Foreign central banks sell US Treasuries in wake of Iran war [LINK]
【海外記事より】イランでの紛争勃発を受けて、海外の中央銀行がニューヨーク連邦準備銀行に預けている米国債の保有残高を急速に減らし、2012年以来の低水準に落ち込んでいることが判明しました。ニューヨーク連銀のデータによると、中央銀行や政府機関による米国債の預かり資産価値は、2月25日以降のわずか1カ月間で820億ドルも減少しました。これは、戦争によるホルムズ海峡の封鎖がエネルギー価格の急騰を招き、石油輸入に頼る国々の財政を圧迫していること、そして世界的なドル高が進行していることが背景にあります。
多くの国の中央銀行は、自国通貨の急激な下落を防ぐために外国為替市場でドル売り介入を行っており、その原資として保有する米国債の売却を余儀なくされています。特にトルコ、インド、タイといった石油輸入国による売却が目立っています。トルコ中央銀行は、攻撃開始直前の2月27日以降、外貨準備から220億ドル相当の外国政府証券を売却しており、その大部分が米国債であったと推測されています。これらの国々にとって、自国通貨安はドル建てで取引される原油の国内価格をさらに押し上げる要因となるため、通貨防衛と物価安定のために米国債を現金化せざるを得ない状況にあります。
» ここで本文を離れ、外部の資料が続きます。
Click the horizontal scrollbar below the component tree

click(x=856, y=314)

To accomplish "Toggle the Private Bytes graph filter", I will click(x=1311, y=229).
一方で、中東の石油輸出国も、混乱による石油収入の変動を補うために資産を売却している可能性があると専門家は指摘しています。世界で最も流動性が高く、安全な準備資産とされる30兆ドル規模の米国債市場ですが、現在はインフレ懸念から利回りが上昇しており、中央銀行による売却がさらなる金利上昇圧力を生んでいます。投資家の中には、この動きを市場の混乱に備えて「戦時資金」を蓄えるための現金化と見る向きもあります。米国債の保有残高が、市場規模が現在の3分の1程度だった2012年当時の水準まで減少したことは、非常に注目すべき事態と言えます。
こうした最近の動きは、単なる一時的な資金調達にとどまらず、海外の当局が米国債から離れて資産を分散させようとしている大きな流れを浮き彫りにしています。かつては米国債市場を支える主役であった海外中央銀行の存在感が低下する一方で、民間投資家の重要性が高まっており、準備資産の管理における「脱ドル化」の傾向が一段と鮮明になっています。紛争という不測の事態が、世界の金融当局による米国債への依存度を低下させ、資産構成を根本から見直す動きを加速させているのが現在の実情です。